Winning The Battle Inside Your Mind

The foundational assumption that we often make when listening to our negative thinking is that our inner critic knows what it’s talking about. The truth is, our minds feed us messages that range from mild embellishments “My boss doesn’t like me” to outright lies “I’m not qualified to do anything.” This doesn’t mean that’s there’s something wrong with us. It just means we’re human, and that we have to be particularly cautious when tuning in to our inner monologue.

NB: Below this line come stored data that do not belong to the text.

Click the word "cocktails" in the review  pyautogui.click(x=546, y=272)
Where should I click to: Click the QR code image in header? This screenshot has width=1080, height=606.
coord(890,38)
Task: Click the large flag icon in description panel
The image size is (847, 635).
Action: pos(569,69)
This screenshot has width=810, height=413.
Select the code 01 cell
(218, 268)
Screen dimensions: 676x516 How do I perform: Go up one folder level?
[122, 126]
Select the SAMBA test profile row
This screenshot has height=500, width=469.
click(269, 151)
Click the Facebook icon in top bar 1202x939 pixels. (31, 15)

Once we realize that the negative thought grabbing our attention might not be true, we have the power to combat it. Fighting against our own thoughts swiftly and decisively demands focus and discipline, but it’s a practice we can develop anytime negative thinking gets in our way.

Prove Yourself Wrong

One of the best ways to enter combat is to imagine yourself as a prosecutor and your negative thought as the defendant, in court he/she is guilty, and you know it. But their pleading not guilty and sticking to their story. Your task is to get the judge to hear your side. So when the negative thought shouts out. “You’re not good at anything, because… and fill in the rest of that sentence with the strongest piece of evidence you can find:

“I am good at something because I can type and do secretarial work. I am a good communicator and can successfully do things my boss needs me to do and do them accurately and swiftly.”

You get to the point. Bring your best version of a tough lawyer to the courtroom and convince the judge that the negative thought doesn’t deserve his attention. After all the judge is you. And once you convince yourself, you can get back to whatever you’d rather be focusing on.

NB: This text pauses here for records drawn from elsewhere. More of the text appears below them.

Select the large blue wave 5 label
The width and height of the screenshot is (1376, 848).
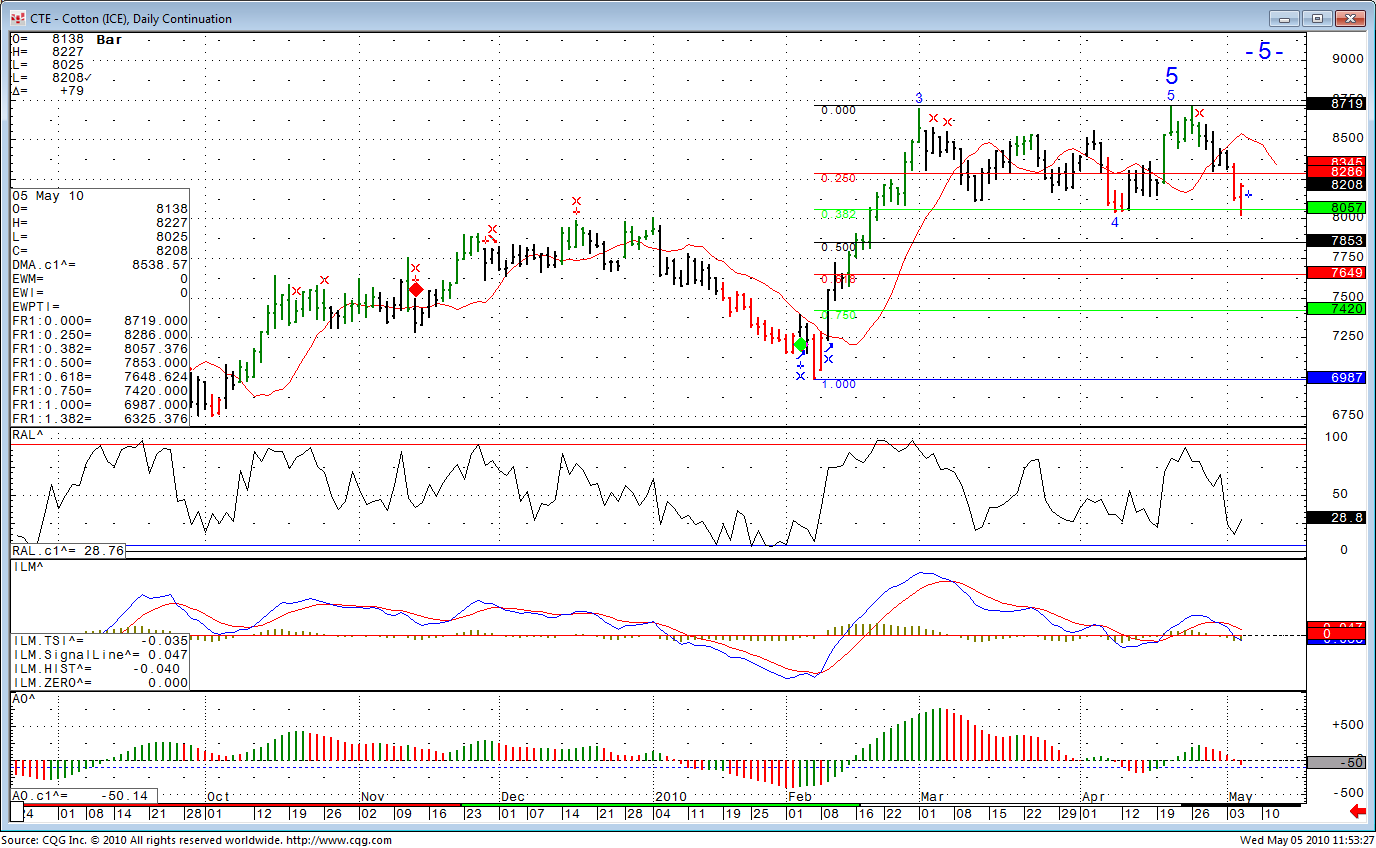tap(1172, 75)
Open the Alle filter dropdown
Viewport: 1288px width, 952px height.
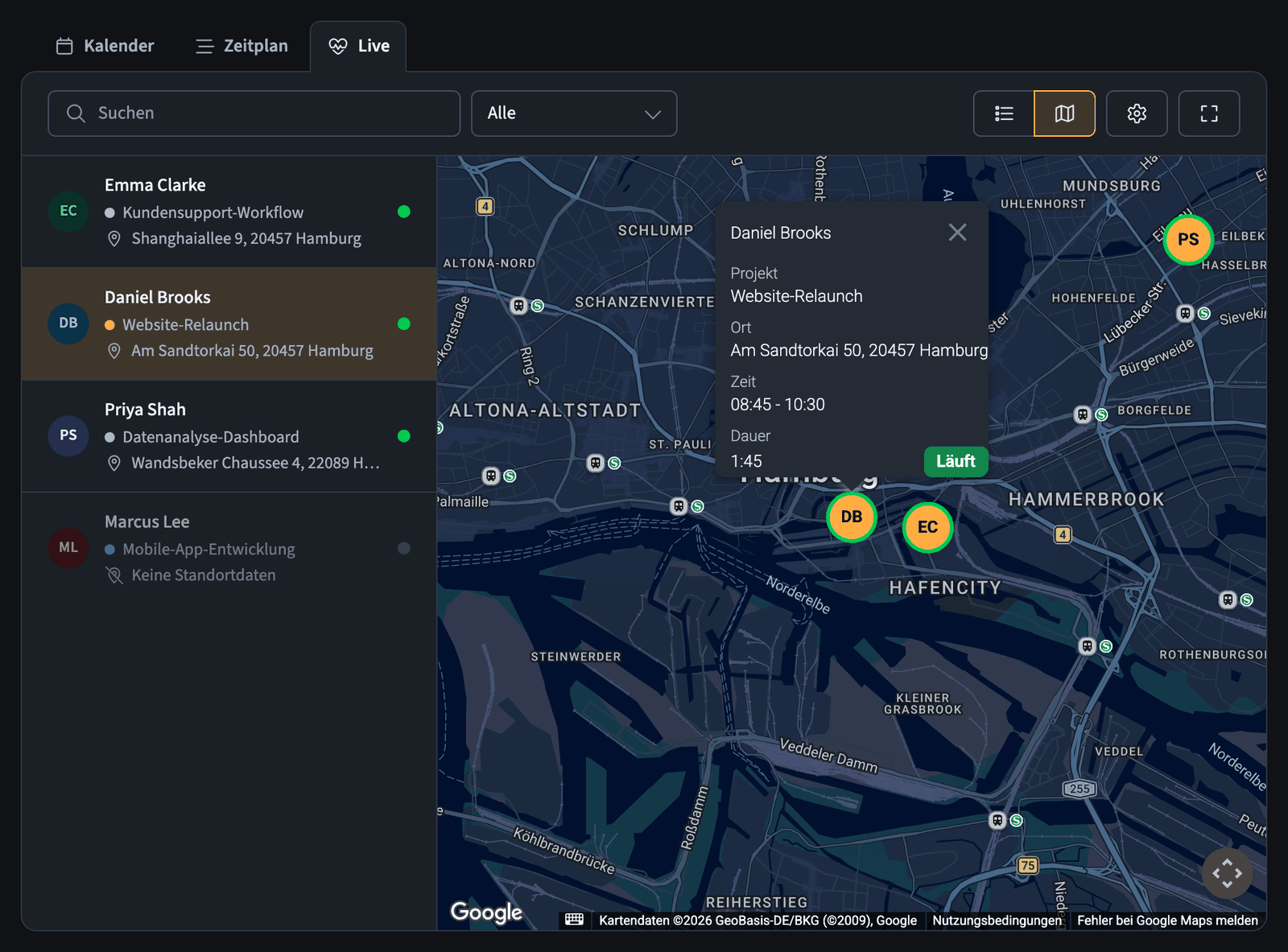[574, 113]
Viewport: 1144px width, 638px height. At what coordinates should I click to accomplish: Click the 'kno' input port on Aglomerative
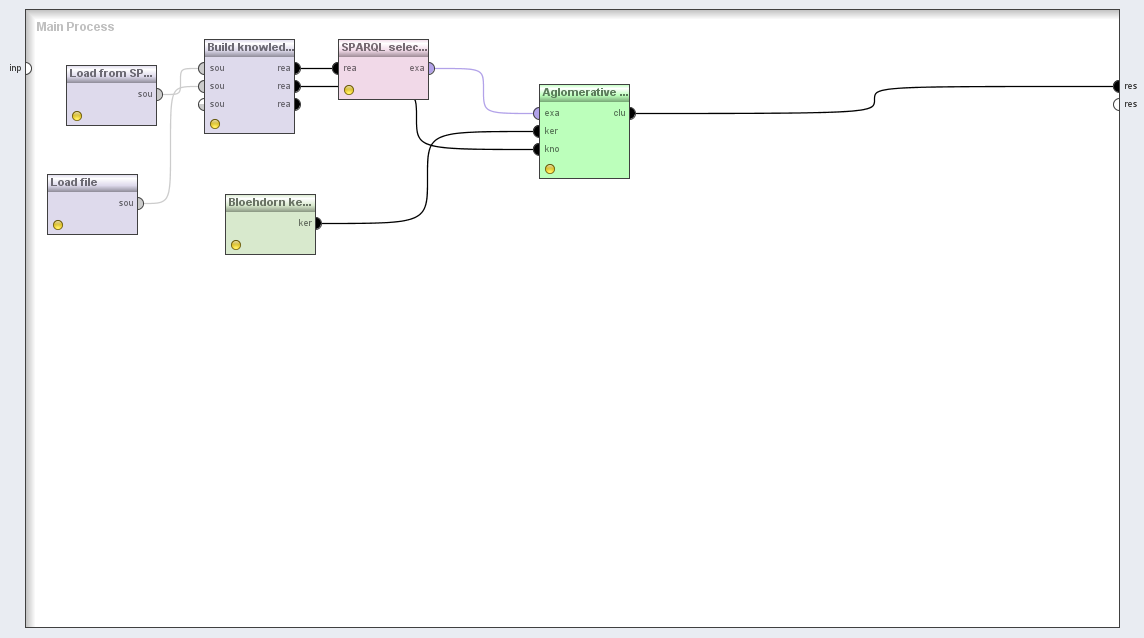click(x=537, y=149)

Battle The Confirmation Bias

There’s one important and rather unfortunate catch to this courtroom metaphor: The judge has been bribed by your negative thought. What I mean by that is the judge is naturally leaning toward his side of the argument at the start. In order to win the judge over, you need compelling, emotionally charged evidence. The judge will listen to you, but you really have to win him over.

We’ve all had this experience. As soon as a negative thought enters your mind, such as “I don’t that lady,” it’s really hard to get rid of it. This tendency for our minds to tightly grab hold of this initial belief we have about something-is what psychologists call the confirmation bias. Even if there is good evidence right in front of us that this lady possesses some high quality characteristics, we easily discount that evidence, or forget about it quickly. Our tendency is to confirm our original position. We’re not all fair judges when we evaluate our view of ourselves and the world.

This making fighting back a tough job. But the good news is that each time we fight a negative thought, such as “I don’t have a clue what I’m doing at work,”with strong evidence like this “I deserve to be here because….’ we chip away at that belief. The day that we no longer believe we don’t deserve to be here we release the grip on the confirmation bias. It may take time, but the freedom of an un-persecuted mind is earned through persistence.

And if you really are feeling stuck overcoming that grip of your negative thought and just can’t prove it wrong, sometimes an outside perspective helps. Seek out a trusted advisor- anyone from a friend to a counselor whose advice you really respect- and ask for their respective. Assuming they don’t hold the same negative belief, they’ll be free f the confirmation bias that’s holding you back and might help you identify a way past it.

When I was in the negative thinking mode from my past experience. I had to find a friend that wild tells me positive things for quite a long time before I learned todo it for myself.

Reframe With A Silver Lining

Sometimes our negative thoughts are so vague and general that they’re hard to fight back with evidence. When you wake up and think, “Today is going to be so terrible,” a better strategy for combatting is to reframe. Pause and recognize that inherent pessimism is that thought. The truth is, you have some control over how you tell the story of this day as it unfolds, and even if you’re going to face some challenges along the way, you have the ability to interpret what they mean to you and how you might learn from them. Try to imagine a specific person you admire for their approach to life ( like your grandmother or grandfather) and when they catch themselves thinking a negative thought that’s getting in their way but is too ambiguous to take to court, Imagine how your grandparent would handle it. For example, they might say, “Today is an opportunity to really see what I’m made of.”

Getting stuck in pessimistic assumptions about what might happen is a pain. Seeing the possibility in a situation is motivating. Optimism has power and when optimism is package together with the evidence we use to disprove our negative thoughts, we find ourselves with very capable boxing gloves ready to jab back when those pesky negative thoughts take a swing at us.